This question is a companion to my recent Play Power post on the Moebius Noodles blog which provides further context for my question.
In Zoltan Dienes' six-stage theory of learning mathematics the first three stages are free play, learning to play by the rules and the comparison stage. I specialize in this part of the math learning continuum. My approach as a dance educator at the intersection of math and dance/art making is to allow students time to explore the materials and learn basic skills w/in the medium first; as we go along I add the math ideas into the mix a little at a time. By the end of the process we have lovely objects (dance steps, weavings, ornaments, etc) that meaningfully reflect artistic and mathematical ideas.
But, I’ve been curious what comes next and how you make a transition from literally playing with math ideas to more formal math learning. I know that play is useful and important but, honestly, I think it's underutilized, undervalued, and misunderstood, often seen simply as “fun” activities to do as a “break” from the real math. My questions:
If you have used math play in any form (not just art) in your math teaching how have you helped your students make the transition to more formal math activity/lessons?
What can/does this transition between play and abstraction look like in students' thinking and in a classroom/learning context?
Does this progression look different between age groups (young children, upper elementary, middle school, etc.)? How?
The blog post: http://www.moebiusnoodles.com/2014/02/play-power/
The two-year-old playing for an hour:
Answer by Malke · Mar 07, 2014 at 12:18 AM
Here are a couple excerpts from the book Mathematics Their Way, first published in 1976. Although not specifically addressing the question of transition from free play to more formal thinking, I found these to be really interesting and helpful pieces of thinking about free play/exploration. And, it seems that the book itself is a highly specific example of the transition itself over time, from ages 5 to 8. We start with this:
Also: "Some children need more time than others to explore a particular material, so there is no simple formula defining the length of the free exploration stage in each classroom. Try to let the needs of the children determine how long you continue. Children learn easily and joyfully from real things. This free exploration period is the foundation for later development, providing a reservoir of images and recorded sensations in the child's mind; and the only way to build this foundation is by allowing each child to have the time and freedom to explore. One day, or two, is not enough to permit these intuitive understandings to develop and be recorded in the child's mind, and unless they are recorded there, they cannot be drawn on later."

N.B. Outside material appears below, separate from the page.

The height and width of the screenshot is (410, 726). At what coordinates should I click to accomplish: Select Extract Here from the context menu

Answer by goldenj · Mar 02, 2014 at 08:09 PM
I like @MariaDroujkova's answer. I'm not sure what you mean @dendari.
There are many ways this happens. Game/play/creation in one of the student's main area of interest and they'll pose the questions themselves. There are some games I love because they incite this so naturally. Nim almost always gets the students asking the question immediately: is there a best strategy?
Sometimes you can just ask the questions and they'll start to dig in. Accessibility makes this more likely. Things like finding all the pentominoes.

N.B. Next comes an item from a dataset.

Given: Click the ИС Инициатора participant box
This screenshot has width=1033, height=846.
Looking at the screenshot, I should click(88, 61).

And sometimes you have to model. It feels like many students have lost their ability to wonder, though really I suspect they've just learned it has no place in school mathematics. I did one of these for the PIG dice game this week. They didn't know math could answer a question like that.
Answer by dendari · Mar 02, 2014 at 01:00 PM
I found it helps to remind students when formal activities are similar to play activites.
Answer by Maria Droujkova , Make math your own, to make your own math · Mar 02, 2014 at 12:26 PM
Here are the stages we recently developed for Natural Math:
The free stance
0 - Open free play, like a baby
1 - Inspired play, emerging patterns
The maker stance
2 - Noticing, formulating, using patterns
3 - Tweaking and remixing patterns
The mastery
4 - Free creation from scratch, pattern drafting, tool-building
The actions listed under the maker stance, such as formulating and remixing patterns, are situated abstractions, because these patterns apply to each particular context. But at the mastery level, you reach proper abstraction by working with patterns across contexts.
Young kids have some amazing abilities for making bridges across contexts (divergent thinking), but they are weak on systems thinking, which is the domain of grown-ups. Mixed-age groups such as child-parent pairs can produce amazing results at the mastery level!